William Koopman, 33, a former Buffalo garbage collector, would plead guilty to a reduced charge of first-degree manslaughter and receive less than the maximum 25-year term in the fatal shooting of John Pinelli, 24, in 1986, sources said.
Under a June 1987 indictment, Koopman -- considered a productive informant -- faces a life term with a minimum sentence of 15 to 25 years if convicted as charged of second-degree murder.
The details of the deal "will probably be resolved within the next two weeks," with proceedings in State Supreme Court before the end of the month, one source said.
Although Koopman has been identified by other informants as the "triggerman" in the Pinelli slaying, he may not be forced to admit in court to being the actual killer, sources said.
Under a charge of first-degree manslaughter, Koopman could admit he intentionally tried to hurt Pinelli and caused his death in the process, sources said.
Pinelli, considered by authorities as a small-time Buffalo crook, was shot in the back of the head and dumped into a ditch off Jennings Road in the Town of Eden early on the morning of Sept. 29, 1986.
Koopman's former co-defendant, Luciano Charles "Dilly" Spataro, 57, Pinelli's father-in-law, reportedly wanted Pinelli dead because he feared he would implicate Spataro's son, Curtis, 32, in a Buffalo robbery and he suspected he was abusing his daughter, Cindy, according to sources.
Carmen Spataro, 28, another son of Luciano Spataro, was a witness against Koopman in the Pinelli slaying.
Koopman is now the chief witness against Luciano Spataro in the April 1985 slaying of Amherst bodyguard Robert DiGiulio, 32.
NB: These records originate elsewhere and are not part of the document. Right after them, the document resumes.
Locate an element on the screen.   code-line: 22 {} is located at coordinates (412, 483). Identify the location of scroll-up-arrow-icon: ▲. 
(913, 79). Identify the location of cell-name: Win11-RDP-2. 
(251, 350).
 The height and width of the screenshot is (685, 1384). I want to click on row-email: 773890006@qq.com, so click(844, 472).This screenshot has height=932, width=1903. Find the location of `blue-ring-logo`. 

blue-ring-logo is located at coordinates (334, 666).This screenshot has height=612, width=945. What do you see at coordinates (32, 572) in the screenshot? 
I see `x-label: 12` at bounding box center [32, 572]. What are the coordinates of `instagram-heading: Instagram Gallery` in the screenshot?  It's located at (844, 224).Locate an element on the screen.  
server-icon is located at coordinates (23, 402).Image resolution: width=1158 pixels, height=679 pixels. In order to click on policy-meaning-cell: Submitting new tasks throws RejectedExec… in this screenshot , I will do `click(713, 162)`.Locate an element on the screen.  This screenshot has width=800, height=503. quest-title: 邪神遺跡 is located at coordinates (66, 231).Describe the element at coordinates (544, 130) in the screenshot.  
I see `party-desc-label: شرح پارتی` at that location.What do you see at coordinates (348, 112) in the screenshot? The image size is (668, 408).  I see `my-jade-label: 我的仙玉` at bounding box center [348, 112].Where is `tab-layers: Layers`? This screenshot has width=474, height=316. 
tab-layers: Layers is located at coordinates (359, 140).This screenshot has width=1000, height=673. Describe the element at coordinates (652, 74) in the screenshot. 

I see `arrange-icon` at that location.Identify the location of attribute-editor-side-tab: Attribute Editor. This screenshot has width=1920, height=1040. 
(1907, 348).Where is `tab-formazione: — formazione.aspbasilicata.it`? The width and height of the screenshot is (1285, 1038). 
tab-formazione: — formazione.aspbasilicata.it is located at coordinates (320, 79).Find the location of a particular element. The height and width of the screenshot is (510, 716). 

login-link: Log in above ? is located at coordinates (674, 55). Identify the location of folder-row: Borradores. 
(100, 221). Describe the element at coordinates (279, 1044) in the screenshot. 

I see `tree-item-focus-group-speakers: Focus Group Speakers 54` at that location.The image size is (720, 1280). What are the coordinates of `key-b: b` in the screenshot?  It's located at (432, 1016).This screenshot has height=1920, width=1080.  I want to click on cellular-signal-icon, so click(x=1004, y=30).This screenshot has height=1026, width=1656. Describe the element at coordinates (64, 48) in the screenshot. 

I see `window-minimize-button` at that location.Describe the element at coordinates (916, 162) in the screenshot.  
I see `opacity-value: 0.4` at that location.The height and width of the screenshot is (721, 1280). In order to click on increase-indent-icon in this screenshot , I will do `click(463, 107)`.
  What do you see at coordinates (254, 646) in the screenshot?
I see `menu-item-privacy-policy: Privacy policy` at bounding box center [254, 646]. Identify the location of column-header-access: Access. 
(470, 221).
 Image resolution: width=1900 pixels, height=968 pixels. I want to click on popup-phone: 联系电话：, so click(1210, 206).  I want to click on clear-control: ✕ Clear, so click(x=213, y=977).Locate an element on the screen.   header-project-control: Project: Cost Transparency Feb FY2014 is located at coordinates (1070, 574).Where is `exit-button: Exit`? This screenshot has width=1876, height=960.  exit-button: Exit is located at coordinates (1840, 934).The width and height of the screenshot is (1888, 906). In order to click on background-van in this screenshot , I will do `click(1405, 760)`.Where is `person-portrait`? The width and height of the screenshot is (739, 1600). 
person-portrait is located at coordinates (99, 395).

In protective custody since mid-May and cooperating with state and local authorities in five murder cases, according to sources, Koopman is expected to begin cooperating with federal authorities shortly.
Under the plea, he would spend virtually all of his sentence in a federal prison as a member of the federal witness-protection program, sources said.
Koopman would receive a new identity, even in prison, as a participant in the federal program. But that "is still a couple months off," one source said.
Authorities would like to schedule Koopman's plea before the start of the State Supreme Court murder trial or trials of Spataro and Anita DiGiulio Marvin, 42, of Amherst, the remarried wife of the slain DiGiulio. The two may seek separate trials, according to their attorneys.
The DiGiulio murder trials, which may begin before the end of the month, will mark the first time Koopman will be asked to testify in court since becoming an informant.
District Attorney Kevin M. Dillon and Frank J. Clark, first deputy district attorney, and the key prosecutor in the DiGiulio case declined to comment on the plea talks for Koopman.
However, law enforcement sources confirmed that Clark and Dillon have been conducting closed-door meetings in recent weeks with Richard J. Barnes, Koopman's court-assigned lawyer. Barnes, a former assistant Erie County district attorney, also declined to comment.